Task description: Rewrite the stretch from the line containing "Given: Click the row" through the line containing "pyautogui.click(x=427, y=191)", changing "last day" to "final day" and keeping everything else the same.

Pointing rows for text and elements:
◇ ◇ ◇

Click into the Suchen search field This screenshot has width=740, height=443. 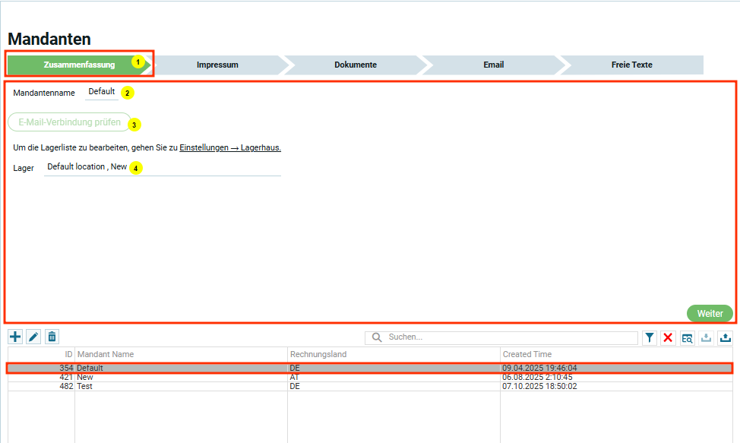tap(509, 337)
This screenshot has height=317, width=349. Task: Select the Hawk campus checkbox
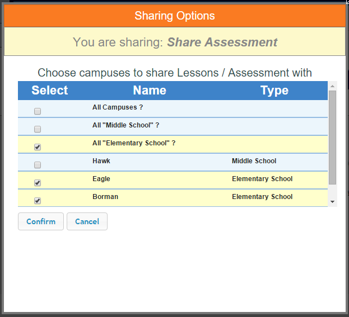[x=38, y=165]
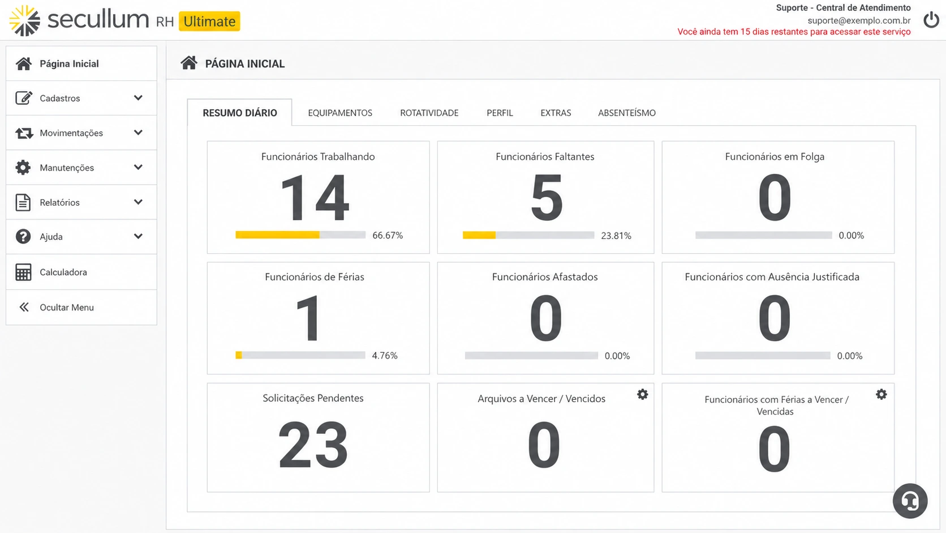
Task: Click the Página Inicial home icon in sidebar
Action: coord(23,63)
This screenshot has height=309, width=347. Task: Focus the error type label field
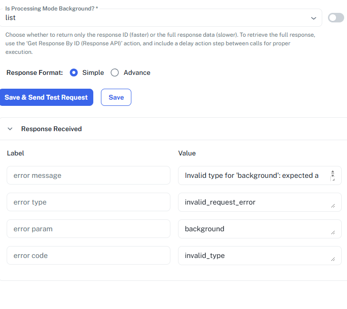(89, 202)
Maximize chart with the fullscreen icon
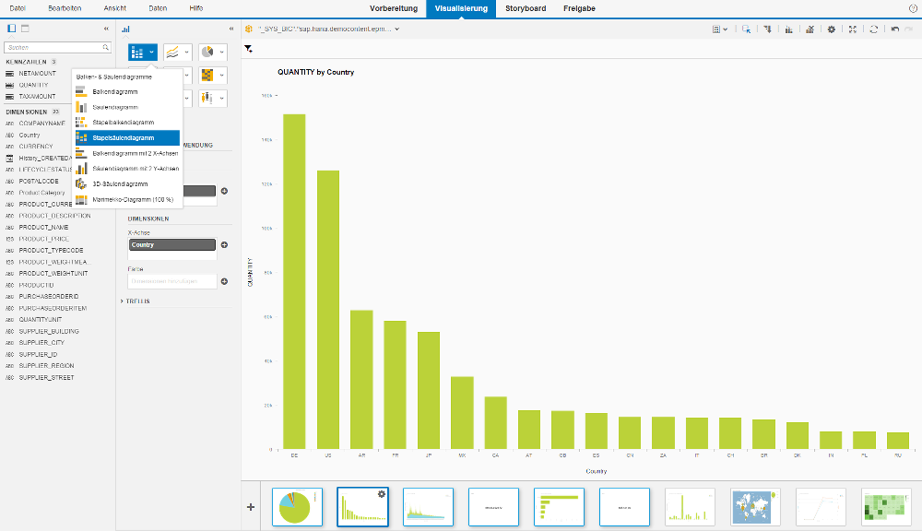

◇ ◇ ◇

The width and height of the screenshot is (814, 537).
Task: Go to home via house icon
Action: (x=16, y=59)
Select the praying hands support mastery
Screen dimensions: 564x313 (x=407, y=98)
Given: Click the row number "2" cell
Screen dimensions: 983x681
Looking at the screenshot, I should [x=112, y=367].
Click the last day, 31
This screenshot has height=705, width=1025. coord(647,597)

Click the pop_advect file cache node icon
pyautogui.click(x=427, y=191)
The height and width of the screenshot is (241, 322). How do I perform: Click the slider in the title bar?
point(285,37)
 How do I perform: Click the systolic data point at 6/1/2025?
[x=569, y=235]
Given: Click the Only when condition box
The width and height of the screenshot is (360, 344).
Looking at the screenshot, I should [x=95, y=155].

◇ ◇ ◇

Task output:
Given: Click the row number "2" cell
Screen dimensions: 983x681
Looking at the screenshot, I should [x=112, y=367].
Click the final day, 31
This screenshot has height=705, width=1025. coord(647,597)

Click the pop_advect file cache node icon
pyautogui.click(x=427, y=191)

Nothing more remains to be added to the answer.